Work request:
Without changing a single word, output each entry.

Information shown:

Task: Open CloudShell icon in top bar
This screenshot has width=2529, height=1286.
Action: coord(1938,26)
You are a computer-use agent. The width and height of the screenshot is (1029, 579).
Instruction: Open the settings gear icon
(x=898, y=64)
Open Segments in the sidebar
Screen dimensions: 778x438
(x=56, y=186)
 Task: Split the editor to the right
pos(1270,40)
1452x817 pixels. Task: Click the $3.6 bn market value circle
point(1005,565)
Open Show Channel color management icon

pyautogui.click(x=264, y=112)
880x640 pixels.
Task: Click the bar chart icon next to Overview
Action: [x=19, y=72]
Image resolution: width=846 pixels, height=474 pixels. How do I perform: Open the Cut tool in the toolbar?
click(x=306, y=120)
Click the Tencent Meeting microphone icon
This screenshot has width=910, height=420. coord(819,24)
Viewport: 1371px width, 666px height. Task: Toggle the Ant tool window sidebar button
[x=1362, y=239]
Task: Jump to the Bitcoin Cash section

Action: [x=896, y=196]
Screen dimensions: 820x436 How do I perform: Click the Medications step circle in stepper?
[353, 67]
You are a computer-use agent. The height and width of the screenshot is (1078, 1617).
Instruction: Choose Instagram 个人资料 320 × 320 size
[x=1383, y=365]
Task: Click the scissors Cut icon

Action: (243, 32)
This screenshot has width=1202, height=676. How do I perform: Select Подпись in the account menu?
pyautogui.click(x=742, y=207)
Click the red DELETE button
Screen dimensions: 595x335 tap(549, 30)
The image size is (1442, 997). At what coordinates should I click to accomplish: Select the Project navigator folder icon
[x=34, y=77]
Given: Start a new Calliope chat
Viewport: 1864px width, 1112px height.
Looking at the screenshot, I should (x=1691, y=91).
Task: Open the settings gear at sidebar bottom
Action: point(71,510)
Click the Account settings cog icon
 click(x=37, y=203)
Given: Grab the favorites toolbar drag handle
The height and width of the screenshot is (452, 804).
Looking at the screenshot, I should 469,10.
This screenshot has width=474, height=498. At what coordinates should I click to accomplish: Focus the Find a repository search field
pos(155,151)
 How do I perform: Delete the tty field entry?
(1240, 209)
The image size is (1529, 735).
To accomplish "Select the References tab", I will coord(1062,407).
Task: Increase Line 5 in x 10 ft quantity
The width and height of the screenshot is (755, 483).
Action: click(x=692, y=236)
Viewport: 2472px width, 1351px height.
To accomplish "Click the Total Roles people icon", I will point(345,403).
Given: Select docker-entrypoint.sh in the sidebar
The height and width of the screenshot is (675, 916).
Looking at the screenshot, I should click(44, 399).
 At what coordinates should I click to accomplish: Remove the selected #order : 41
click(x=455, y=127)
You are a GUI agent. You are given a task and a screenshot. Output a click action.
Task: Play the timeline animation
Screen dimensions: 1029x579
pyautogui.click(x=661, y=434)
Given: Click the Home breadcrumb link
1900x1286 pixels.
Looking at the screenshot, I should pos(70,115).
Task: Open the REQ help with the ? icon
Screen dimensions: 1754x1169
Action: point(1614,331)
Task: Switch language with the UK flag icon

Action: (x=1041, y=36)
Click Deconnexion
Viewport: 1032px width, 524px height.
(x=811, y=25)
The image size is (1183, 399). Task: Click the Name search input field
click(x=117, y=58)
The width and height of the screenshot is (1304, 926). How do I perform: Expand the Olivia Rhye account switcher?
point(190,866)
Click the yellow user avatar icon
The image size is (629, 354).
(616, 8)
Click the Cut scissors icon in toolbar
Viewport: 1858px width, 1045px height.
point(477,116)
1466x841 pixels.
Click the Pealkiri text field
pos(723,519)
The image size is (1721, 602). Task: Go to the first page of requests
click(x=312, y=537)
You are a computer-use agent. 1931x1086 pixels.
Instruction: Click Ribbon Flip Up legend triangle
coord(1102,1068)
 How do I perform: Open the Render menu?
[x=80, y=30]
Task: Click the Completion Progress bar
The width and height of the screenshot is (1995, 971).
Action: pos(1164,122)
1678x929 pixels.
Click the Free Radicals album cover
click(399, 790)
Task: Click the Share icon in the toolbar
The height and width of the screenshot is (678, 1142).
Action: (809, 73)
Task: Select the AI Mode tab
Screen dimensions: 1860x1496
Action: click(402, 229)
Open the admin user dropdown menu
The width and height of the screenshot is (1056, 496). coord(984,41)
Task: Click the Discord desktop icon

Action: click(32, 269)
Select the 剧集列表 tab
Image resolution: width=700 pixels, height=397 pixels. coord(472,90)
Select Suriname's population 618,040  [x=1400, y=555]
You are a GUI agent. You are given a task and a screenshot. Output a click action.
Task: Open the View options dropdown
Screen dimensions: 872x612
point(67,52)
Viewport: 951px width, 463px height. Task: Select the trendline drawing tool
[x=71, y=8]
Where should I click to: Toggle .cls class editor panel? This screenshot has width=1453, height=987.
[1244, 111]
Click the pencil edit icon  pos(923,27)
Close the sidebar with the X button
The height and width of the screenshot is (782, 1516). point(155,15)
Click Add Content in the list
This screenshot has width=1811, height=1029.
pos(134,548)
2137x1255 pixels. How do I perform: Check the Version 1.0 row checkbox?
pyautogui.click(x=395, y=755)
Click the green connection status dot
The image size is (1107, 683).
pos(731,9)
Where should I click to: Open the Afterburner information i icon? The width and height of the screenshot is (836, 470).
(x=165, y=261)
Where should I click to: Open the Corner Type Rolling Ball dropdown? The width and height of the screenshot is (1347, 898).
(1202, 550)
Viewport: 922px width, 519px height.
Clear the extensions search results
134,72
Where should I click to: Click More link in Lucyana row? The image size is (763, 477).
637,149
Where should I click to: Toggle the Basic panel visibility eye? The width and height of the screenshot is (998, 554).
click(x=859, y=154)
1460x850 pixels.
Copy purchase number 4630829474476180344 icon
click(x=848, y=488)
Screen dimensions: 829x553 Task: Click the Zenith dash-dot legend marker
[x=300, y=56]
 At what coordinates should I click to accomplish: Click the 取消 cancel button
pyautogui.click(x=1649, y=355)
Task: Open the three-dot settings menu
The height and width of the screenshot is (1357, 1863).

Exercise output:
Task: Open CloudShell icon in top bar
This screenshot has width=2529, height=1286.
Action: coord(1938,26)
You are a computer-use agent. The width and height of the screenshot is (1029, 579).
Instruction: Open the settings gear icon
(x=898, y=64)
Open Segments in the sidebar
Screen dimensions: 778x438
(x=56, y=186)
 Task: Split the editor to the right
pos(1270,40)
1452x817 pixels. Task: Click the $3.6 bn market value circle
point(1005,565)
Open Show Channel color management icon

pyautogui.click(x=264, y=112)
880x640 pixels.
Task: Click the bar chart icon next to Overview
Action: [x=19, y=72]
Image resolution: width=846 pixels, height=474 pixels. How do I perform: Open the Cut tool in the toolbar?
click(x=306, y=120)
Click the Tencent Meeting microphone icon
This screenshot has width=910, height=420. coord(819,24)
Viewport: 1371px width, 666px height. Task: Toggle the Ant tool window sidebar button
[x=1362, y=239]
Task: Jump to the Bitcoin Cash section

Action: [x=896, y=196]
Screen dimensions: 820x436 How do I perform: Click the Medications step circle in stepper?
[353, 67]
You are a computer-use agent. The height and width of the screenshot is (1078, 1617).
Instruction: Choose Instagram 个人资料 320 × 320 size
[x=1383, y=365]
Task: Click the scissors Cut icon

Action: (243, 32)
This screenshot has width=1202, height=676. How do I perform: Select Подпись in the account menu?
pyautogui.click(x=742, y=207)
Click the red DELETE button
Screen dimensions: 595x335 tap(549, 30)
The image size is (1442, 997). At what coordinates should I click to accomplish: Select the Project navigator folder icon
[x=34, y=77]
Given: Start a new Calliope chat
Viewport: 1864px width, 1112px height.
Looking at the screenshot, I should (x=1691, y=91).
Task: Open the settings gear at sidebar bottom
Action: point(71,510)
Click the Account settings cog icon
 click(x=37, y=203)
Given: Grab the favorites toolbar drag handle
The height and width of the screenshot is (452, 804).
Looking at the screenshot, I should 469,10.
This screenshot has width=474, height=498. At what coordinates should I click to accomplish: Focus the Find a repository search field
pos(155,151)
 How do I perform: Delete the tty field entry?
(1240, 209)
The image size is (1529, 735).
To accomplish "Select the References tab", I will coord(1062,407).
Task: Increase Line 5 in x 10 ft quantity
The width and height of the screenshot is (755, 483).
Action: click(x=692, y=236)
Viewport: 2472px width, 1351px height.
To accomplish "Click the Total Roles people icon", I will point(345,403).
Given: Select docker-entrypoint.sh in the sidebar
The height and width of the screenshot is (675, 916).
Looking at the screenshot, I should click(44, 399).
 At what coordinates should I click to accomplish: Remove the selected #order : 41
click(x=455, y=127)
You are a GUI agent. You are given a task and a screenshot. Output a click action.
Task: Play the timeline animation
Screen dimensions: 1029x579
pyautogui.click(x=661, y=434)
Given: Click the Home breadcrumb link
1900x1286 pixels.
Looking at the screenshot, I should pos(70,115).
Task: Open the REQ help with the ? icon
Screen dimensions: 1754x1169
Action: point(1614,331)
Task: Switch language with the UK flag icon

Action: (x=1041, y=36)
Click Deconnexion
Viewport: 1032px width, 524px height.
(x=811, y=25)
The image size is (1183, 399). Task: Click the Name search input field
click(x=117, y=58)
The width and height of the screenshot is (1304, 926). How do I perform: Expand the Olivia Rhye account switcher?
point(190,866)
Click the yellow user avatar icon
The image size is (629, 354).
(616, 8)
Click the Cut scissors icon in toolbar
Viewport: 1858px width, 1045px height.
point(477,116)
1466x841 pixels.
Click the Pealkiri text field
pos(723,519)
The image size is (1721, 602). Task: Go to the first page of requests
click(x=312, y=537)
You are a computer-use agent. 1931x1086 pixels.
Instruction: Click Ribbon Flip Up legend triangle
coord(1102,1068)
 How do I perform: Open the Render menu?
[x=80, y=30]
Task: Click the Completion Progress bar
The width and height of the screenshot is (1995, 971).
Action: pos(1164,122)
1678x929 pixels.
Click the Free Radicals album cover
click(399, 790)
Task: Click the Share icon in the toolbar
The height and width of the screenshot is (678, 1142).
Action: (809, 73)
Task: Select the AI Mode tab
Screen dimensions: 1860x1496
Action: click(402, 229)
Open the admin user dropdown menu
The width and height of the screenshot is (1056, 496). coord(984,41)
Task: Click the Discord desktop icon

Action: click(32, 269)
Select the 剧集列表 tab
Image resolution: width=700 pixels, height=397 pixels. coord(472,90)
Select Suriname's population 618,040  [x=1400, y=555]
You are a GUI agent. You are given a task and a screenshot. Output a click action.
Task: Open the View options dropdown
Screen dimensions: 872x612
point(67,52)
Viewport: 951px width, 463px height. Task: Select the trendline drawing tool
[x=71, y=8]
Where should I click to: Toggle .cls class editor panel? This screenshot has width=1453, height=987.
[1244, 111]
Click the pencil edit icon  pos(923,27)
Close the sidebar with the X button
The height and width of the screenshot is (782, 1516). point(155,15)
Click Add Content in the list
This screenshot has width=1811, height=1029.
pos(134,548)
2137x1255 pixels. How do I perform: Check the Version 1.0 row checkbox?
pyautogui.click(x=395, y=755)
Click the green connection status dot
The image size is (1107, 683).
pos(731,9)
Where should I click to: Open the Afterburner information i icon? The width and height of the screenshot is (836, 470).
(x=165, y=261)
Where should I click to: Open the Corner Type Rolling Ball dropdown? The width and height of the screenshot is (1347, 898).
(1202, 550)
Viewport: 922px width, 519px height.
Clear the extensions search results
134,72
Where should I click to: Click More link in Lucyana row? The image size is (763, 477).
637,149
Where should I click to: Toggle the Basic panel visibility eye? The width and height of the screenshot is (998, 554).
click(x=859, y=154)
1460x850 pixels.
Copy purchase number 4630829474476180344 icon
click(x=848, y=488)
Screen dimensions: 829x553 Task: Click the Zenith dash-dot legend marker
[x=300, y=56]
 At what coordinates should I click to accomplish: Click the 取消 cancel button
pyautogui.click(x=1649, y=355)
Task: Open the three-dot settings menu
The height and width of the screenshot is (1357, 1863).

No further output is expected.